RECORD EXCERPTS »
● ● ● ●

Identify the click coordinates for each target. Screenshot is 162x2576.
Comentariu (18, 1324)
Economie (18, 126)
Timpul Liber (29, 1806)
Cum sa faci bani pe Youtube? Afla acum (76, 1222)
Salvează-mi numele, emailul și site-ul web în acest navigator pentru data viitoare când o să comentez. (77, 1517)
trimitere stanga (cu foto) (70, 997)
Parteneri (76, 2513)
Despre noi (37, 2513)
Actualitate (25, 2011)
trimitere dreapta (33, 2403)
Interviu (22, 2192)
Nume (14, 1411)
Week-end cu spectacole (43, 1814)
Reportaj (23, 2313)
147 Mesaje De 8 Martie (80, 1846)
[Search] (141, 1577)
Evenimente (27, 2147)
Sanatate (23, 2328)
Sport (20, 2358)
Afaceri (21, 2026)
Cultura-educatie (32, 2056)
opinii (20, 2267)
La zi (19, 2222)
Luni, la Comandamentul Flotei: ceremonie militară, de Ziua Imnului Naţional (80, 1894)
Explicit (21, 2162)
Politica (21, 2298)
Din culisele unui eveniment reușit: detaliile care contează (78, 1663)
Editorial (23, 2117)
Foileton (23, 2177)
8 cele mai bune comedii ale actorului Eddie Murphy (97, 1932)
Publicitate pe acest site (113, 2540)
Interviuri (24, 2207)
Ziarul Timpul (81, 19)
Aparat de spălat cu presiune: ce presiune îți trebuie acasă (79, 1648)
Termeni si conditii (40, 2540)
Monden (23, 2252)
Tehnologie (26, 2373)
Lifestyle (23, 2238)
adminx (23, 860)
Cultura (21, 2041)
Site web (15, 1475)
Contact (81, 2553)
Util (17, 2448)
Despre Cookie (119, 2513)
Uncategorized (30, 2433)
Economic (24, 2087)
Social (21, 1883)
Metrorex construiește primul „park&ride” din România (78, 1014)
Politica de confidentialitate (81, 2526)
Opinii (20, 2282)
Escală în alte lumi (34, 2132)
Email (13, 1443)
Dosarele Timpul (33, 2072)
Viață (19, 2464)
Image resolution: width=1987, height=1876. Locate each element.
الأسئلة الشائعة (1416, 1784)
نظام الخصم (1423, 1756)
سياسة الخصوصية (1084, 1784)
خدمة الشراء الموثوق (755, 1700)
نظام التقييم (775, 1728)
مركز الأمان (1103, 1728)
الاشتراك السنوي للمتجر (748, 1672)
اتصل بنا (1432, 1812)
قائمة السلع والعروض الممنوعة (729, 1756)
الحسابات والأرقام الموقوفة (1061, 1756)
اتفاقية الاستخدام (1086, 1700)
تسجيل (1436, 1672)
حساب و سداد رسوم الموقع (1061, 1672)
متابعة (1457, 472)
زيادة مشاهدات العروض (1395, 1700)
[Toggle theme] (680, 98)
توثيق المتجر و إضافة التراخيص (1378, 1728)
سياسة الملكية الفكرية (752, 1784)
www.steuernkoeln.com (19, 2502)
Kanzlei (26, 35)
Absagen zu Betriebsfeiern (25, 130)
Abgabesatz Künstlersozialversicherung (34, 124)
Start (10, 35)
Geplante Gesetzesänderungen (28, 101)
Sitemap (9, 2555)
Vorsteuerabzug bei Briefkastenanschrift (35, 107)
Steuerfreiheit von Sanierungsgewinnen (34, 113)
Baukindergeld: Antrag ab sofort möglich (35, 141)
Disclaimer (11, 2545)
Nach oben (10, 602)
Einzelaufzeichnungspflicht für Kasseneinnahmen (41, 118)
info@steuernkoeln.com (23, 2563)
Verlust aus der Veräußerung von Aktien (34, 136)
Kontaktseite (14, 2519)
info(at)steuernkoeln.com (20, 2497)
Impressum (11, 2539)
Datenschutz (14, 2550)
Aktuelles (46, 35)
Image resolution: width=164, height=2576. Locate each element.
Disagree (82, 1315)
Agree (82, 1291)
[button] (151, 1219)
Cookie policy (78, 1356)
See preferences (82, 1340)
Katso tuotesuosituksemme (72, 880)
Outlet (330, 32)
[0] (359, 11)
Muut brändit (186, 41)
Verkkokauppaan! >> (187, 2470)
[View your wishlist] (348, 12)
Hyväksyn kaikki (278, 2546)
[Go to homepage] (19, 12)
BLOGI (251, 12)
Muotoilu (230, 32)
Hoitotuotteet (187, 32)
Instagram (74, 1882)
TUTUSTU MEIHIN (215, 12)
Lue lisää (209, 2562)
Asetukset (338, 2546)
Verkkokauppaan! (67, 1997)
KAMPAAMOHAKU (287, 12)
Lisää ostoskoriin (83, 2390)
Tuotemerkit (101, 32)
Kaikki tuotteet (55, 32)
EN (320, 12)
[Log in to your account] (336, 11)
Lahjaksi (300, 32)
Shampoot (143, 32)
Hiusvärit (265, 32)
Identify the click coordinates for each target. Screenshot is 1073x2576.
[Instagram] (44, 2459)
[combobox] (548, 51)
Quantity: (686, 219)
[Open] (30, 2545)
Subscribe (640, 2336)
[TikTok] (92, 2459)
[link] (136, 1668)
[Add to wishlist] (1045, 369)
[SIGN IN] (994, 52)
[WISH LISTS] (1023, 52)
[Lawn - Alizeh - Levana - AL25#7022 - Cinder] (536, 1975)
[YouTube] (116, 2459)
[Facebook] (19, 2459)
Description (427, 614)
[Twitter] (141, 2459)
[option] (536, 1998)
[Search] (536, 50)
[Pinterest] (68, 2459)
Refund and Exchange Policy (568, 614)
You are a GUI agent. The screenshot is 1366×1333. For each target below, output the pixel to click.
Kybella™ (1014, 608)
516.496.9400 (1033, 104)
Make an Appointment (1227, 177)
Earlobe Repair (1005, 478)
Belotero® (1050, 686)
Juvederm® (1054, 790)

● ● ● ●

BRIEF » Each line of the records above must be copied exactly.

SOLUTION BELOW »
Identify the click coordinates for each target. Screenshot is 162x2576.
Comentariu (18, 1324)
Economie (18, 126)
Timpul Liber (29, 1806)
Cum sa faci bani pe Youtube? Afla acum (76, 1222)
Salvează-mi numele, emailul și site-ul web în acest navigator pentru data viitoare când o să comentez. (77, 1517)
trimitere stanga (cu foto) (70, 997)
Parteneri (76, 2513)
Despre noi (37, 2513)
Actualitate (25, 2011)
trimitere dreapta (33, 2403)
Interviu (22, 2192)
Nume (14, 1411)
Week-end cu spectacole (43, 1814)
Reportaj (23, 2313)
147 Mesaje De 8 Martie (80, 1846)
[Search] (141, 1577)
Evenimente (27, 2147)
Sanatate (23, 2328)
Sport (20, 2358)
Afaceri (21, 2026)
Cultura-educatie (32, 2056)
opinii (20, 2267)
La zi (19, 2222)
Luni, la Comandamentul Flotei: ceremonie militară, de Ziua Imnului Naţional (80, 1894)
Explicit (21, 2162)
Politica (21, 2298)
Din culisele unui eveniment reușit: detaliile care contează (78, 1663)
Editorial (23, 2117)
Foileton (23, 2177)
8 cele mai bune comedii ale actorului Eddie Murphy (97, 1932)
Publicitate pe acest site (113, 2540)
Interviuri (24, 2207)
Ziarul Timpul (81, 19)
Aparat de spălat cu presiune: ce presiune îți trebuie acasă (79, 1648)
Termeni si conditii (40, 2540)
Monden (23, 2252)
Tehnologie (26, 2373)
Lifestyle (23, 2238)
adminx (23, 860)
Cultura (21, 2041)
Site web (15, 1475)
Contact (81, 2553)
Util (17, 2448)
Despre Cookie (119, 2513)
Uncategorized (30, 2433)
Economic (24, 2087)
Social (21, 1883)
Metrorex construiește primul „park&ride” din România (78, 1014)
Politica de confidentialitate (81, 2526)
Opinii (20, 2282)
Escală în alte lumi (34, 2132)
Email (13, 1443)
Dosarele Timpul (33, 2072)
Viață (19, 2464)
Image resolution: width=1987, height=1876. Locate each element.
الأسئلة الشائعة (1416, 1784)
نظام الخصم (1423, 1756)
سياسة الخصوصية (1084, 1784)
خدمة الشراء الموثوق (755, 1700)
نظام التقييم (775, 1728)
مركز الأمان (1103, 1728)
الاشتراك السنوي للمتجر (748, 1672)
اتصل بنا (1432, 1812)
قائمة السلع والعروض الممنوعة (729, 1756)
الحسابات والأرقام الموقوفة (1061, 1756)
اتفاقية الاستخدام (1086, 1700)
تسجيل (1436, 1672)
حساب و سداد رسوم الموقع (1061, 1672)
متابعة (1457, 472)
زيادة مشاهدات العروض (1395, 1700)
[Toggle theme] (680, 98)
توثيق المتجر و إضافة التراخيص (1378, 1728)
سياسة الملكية الفكرية (752, 1784)
www.steuernkoeln.com (19, 2502)
Kanzlei (26, 35)
Absagen zu Betriebsfeiern (25, 130)
Abgabesatz Künstlersozialversicherung (34, 124)
Start (10, 35)
Geplante Gesetzesänderungen (28, 101)
Sitemap (9, 2555)
Vorsteuerabzug bei Briefkastenanschrift (35, 107)
Steuerfreiheit von Sanierungsgewinnen (34, 113)
Baukindergeld: Antrag ab sofort möglich (35, 141)
Disclaimer (11, 2545)
Nach oben (10, 602)
Einzelaufzeichnungspflicht für Kasseneinnahmen (41, 118)
info@steuernkoeln.com (23, 2563)
Verlust aus der Veräußerung von Aktien (34, 136)
Kontaktseite (14, 2519)
info(at)steuernkoeln.com (20, 2497)
Impressum (11, 2539)
Datenschutz (14, 2550)
Aktuelles (46, 35)
Image resolution: width=164, height=2576. Locate each element.
Disagree (82, 1315)
Agree (82, 1291)
[button] (151, 1219)
Cookie policy (78, 1356)
See preferences (82, 1340)
Katso tuotesuosituksemme (72, 880)
Outlet (330, 32)
[0] (359, 11)
Muut brändit (186, 41)
Verkkokauppaan! >> (187, 2470)
[View your wishlist] (348, 12)
Hyväksyn kaikki (278, 2546)
[Go to homepage] (19, 12)
BLOGI (251, 12)
Muotoilu (230, 32)
Hoitotuotteet (187, 32)
Instagram (74, 1882)
TUTUSTU MEIHIN (215, 12)
Lue lisää (209, 2562)
Asetukset (338, 2546)
Verkkokauppaan! (67, 1997)
KAMPAAMOHAKU (287, 12)
Lisää ostoskoriin (83, 2390)
Tuotemerkit (101, 32)
Kaikki tuotteet (55, 32)
EN (320, 12)
[Log in to your account] (336, 11)
Lahjaksi (300, 32)
Shampoot (143, 32)
Hiusvärit (265, 32)
Identify the click coordinates for each target. Screenshot is 1073x2576.
[Instagram] (44, 2459)
[combobox] (548, 51)
Quantity: (686, 219)
[Open] (30, 2545)
Subscribe (640, 2336)
[TikTok] (92, 2459)
[link] (136, 1668)
[Add to wishlist] (1045, 369)
[SIGN IN] (994, 52)
[WISH LISTS] (1023, 52)
[Lawn - Alizeh - Levana - AL25#7022 - Cinder] (536, 1975)
[YouTube] (116, 2459)
[Facebook] (19, 2459)
Description (427, 614)
[Twitter] (141, 2459)
[option] (536, 1998)
[Search] (536, 50)
[Pinterest] (68, 2459)
Refund and Exchange Policy (568, 614)
You are a GUI agent. The screenshot is 1366×1333. For each target below, output the pixel to click.
Kybella™ (1014, 608)
516.496.9400 (1033, 104)
Make an Appointment (1227, 177)
Earlobe Repair (1005, 478)
Belotero® (1050, 686)
Juvederm® (1054, 790)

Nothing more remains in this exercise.